TRY IT » Would you please give all the lines below again, exactly as they stand?

Stored data:

* * * * *

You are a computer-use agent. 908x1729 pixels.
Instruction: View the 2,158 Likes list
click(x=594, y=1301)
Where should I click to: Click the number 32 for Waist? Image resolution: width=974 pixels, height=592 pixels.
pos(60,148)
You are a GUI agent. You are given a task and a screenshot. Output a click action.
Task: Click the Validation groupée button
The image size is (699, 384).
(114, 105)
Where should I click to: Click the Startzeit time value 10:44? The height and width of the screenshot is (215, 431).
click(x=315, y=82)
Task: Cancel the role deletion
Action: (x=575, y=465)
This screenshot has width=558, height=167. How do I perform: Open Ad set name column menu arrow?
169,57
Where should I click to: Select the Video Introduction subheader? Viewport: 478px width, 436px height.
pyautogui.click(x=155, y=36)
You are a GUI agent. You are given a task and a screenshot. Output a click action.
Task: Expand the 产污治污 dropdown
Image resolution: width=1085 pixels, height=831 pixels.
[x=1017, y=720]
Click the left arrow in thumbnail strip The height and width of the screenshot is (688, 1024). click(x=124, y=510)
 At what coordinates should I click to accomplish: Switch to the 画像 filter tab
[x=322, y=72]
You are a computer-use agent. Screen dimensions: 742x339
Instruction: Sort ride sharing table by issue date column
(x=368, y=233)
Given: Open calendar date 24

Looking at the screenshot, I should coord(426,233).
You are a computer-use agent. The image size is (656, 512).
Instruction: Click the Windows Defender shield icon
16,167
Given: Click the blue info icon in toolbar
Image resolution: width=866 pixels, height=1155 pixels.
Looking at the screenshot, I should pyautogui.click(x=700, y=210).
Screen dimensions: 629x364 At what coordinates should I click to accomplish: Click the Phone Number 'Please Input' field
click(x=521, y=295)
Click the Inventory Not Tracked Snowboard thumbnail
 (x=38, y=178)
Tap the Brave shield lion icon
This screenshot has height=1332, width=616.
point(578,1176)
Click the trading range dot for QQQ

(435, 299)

* * * * *

SOLUTION TO THE PROBLEM »
You are a computer-use agent. 908x1729 pixels.
Instruction: View the 2,158 Likes list
click(x=594, y=1301)
Where should I click to: Click the number 32 for Waist? Image resolution: width=974 pixels, height=592 pixels.
pos(60,148)
You are a GUI agent. You are given a task and a screenshot. Output a click action.
Task: Click the Validation groupée button
The image size is (699, 384).
(114, 105)
Where should I click to: Click the Startzeit time value 10:44? The height and width of the screenshot is (215, 431).
click(x=315, y=82)
Task: Cancel the role deletion
Action: (x=575, y=465)
This screenshot has width=558, height=167. How do I perform: Open Ad set name column menu arrow?
169,57
Where should I click to: Select the Video Introduction subheader? Viewport: 478px width, 436px height.
pyautogui.click(x=155, y=36)
You are a GUI agent. You are given a task and a screenshot. Output a click action.
Task: Expand the 产污治污 dropdown
Image resolution: width=1085 pixels, height=831 pixels.
[x=1017, y=720]
Click the left arrow in thumbnail strip The height and width of the screenshot is (688, 1024). click(x=124, y=510)
 At what coordinates should I click to accomplish: Switch to the 画像 filter tab
[x=322, y=72]
You are a computer-use agent. Screen dimensions: 742x339
Instruction: Sort ride sharing table by issue date column
(x=368, y=233)
Given: Open calendar date 24

Looking at the screenshot, I should coord(426,233).
You are a computer-use agent. The image size is (656, 512).
Instruction: Click the Windows Defender shield icon
16,167
Given: Click the blue info icon in toolbar
Image resolution: width=866 pixels, height=1155 pixels.
Looking at the screenshot, I should pyautogui.click(x=700, y=210).
Screen dimensions: 629x364 At what coordinates should I click to accomplish: Click the Phone Number 'Please Input' field
click(x=521, y=295)
Click the Inventory Not Tracked Snowboard thumbnail
 (x=38, y=178)
Tap the Brave shield lion icon
This screenshot has height=1332, width=616.
point(578,1176)
Click the trading range dot for QQQ

(435, 299)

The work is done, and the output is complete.